*Records provided*.
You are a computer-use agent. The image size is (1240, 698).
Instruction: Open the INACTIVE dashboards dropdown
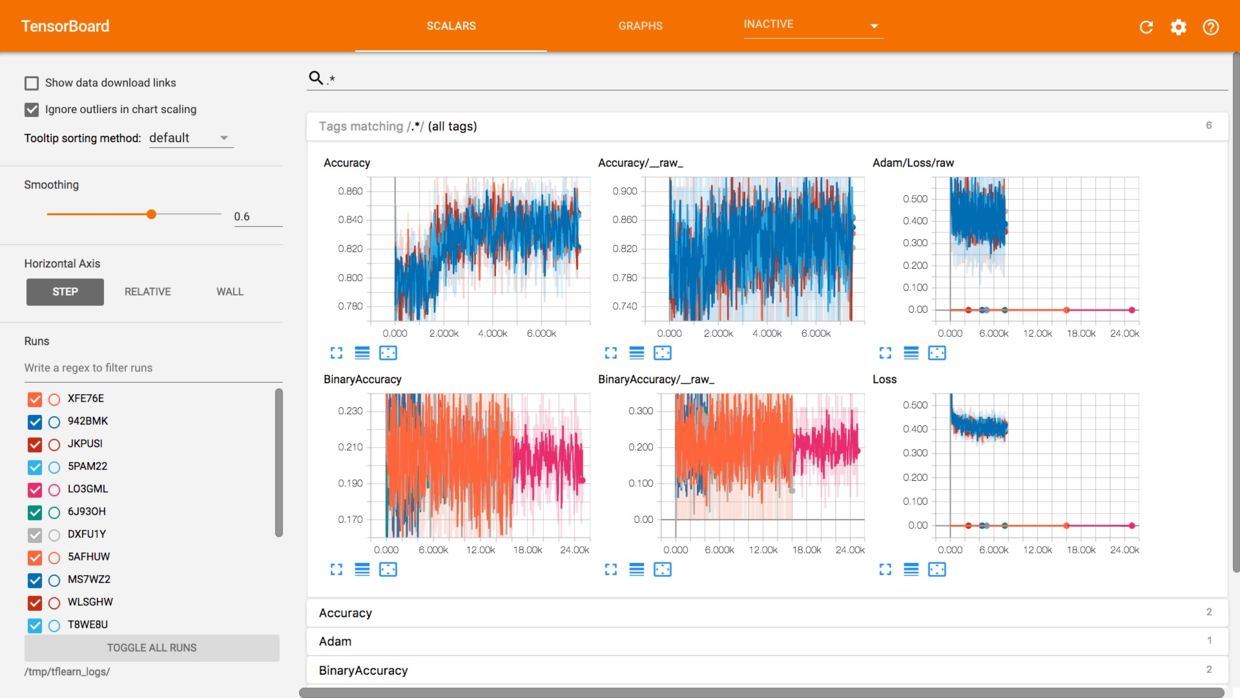[811, 25]
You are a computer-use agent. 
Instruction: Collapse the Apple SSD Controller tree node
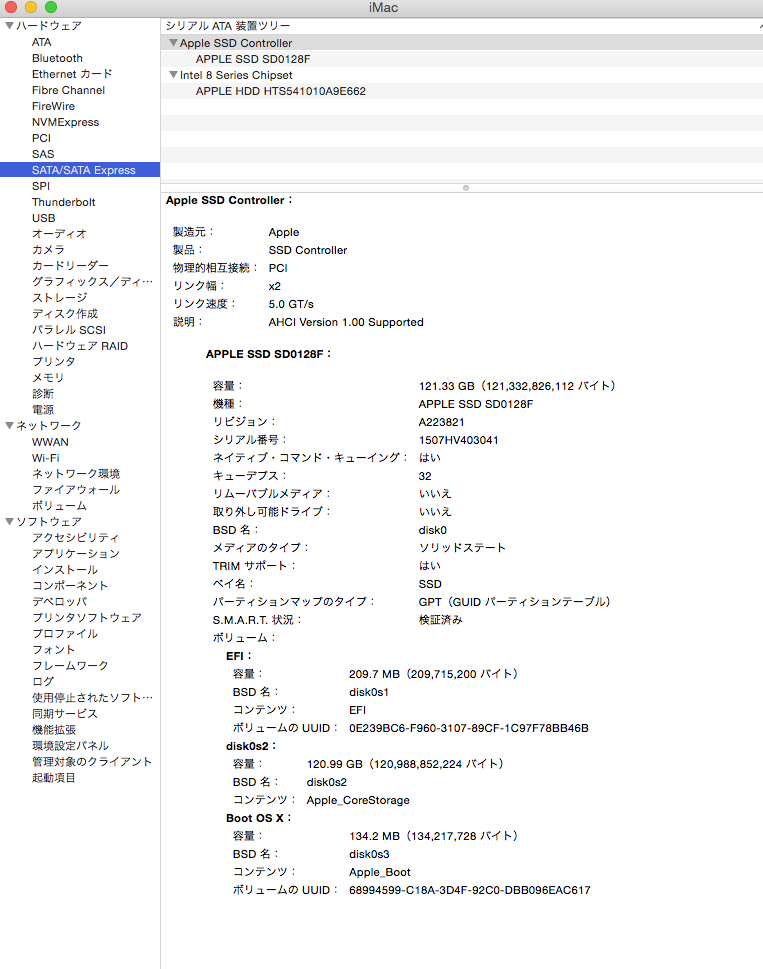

*Activity*. Type out the data above once more, exactly, with no images included.

*Answer to the problem*.
You are a computer-use agent. The image size is (1240, 698).
Instruction: Open the INACTIVE dashboards dropdown
[811, 25]
You are a computer-use agent. 
Instruction: Collapse the Apple SSD Controller tree node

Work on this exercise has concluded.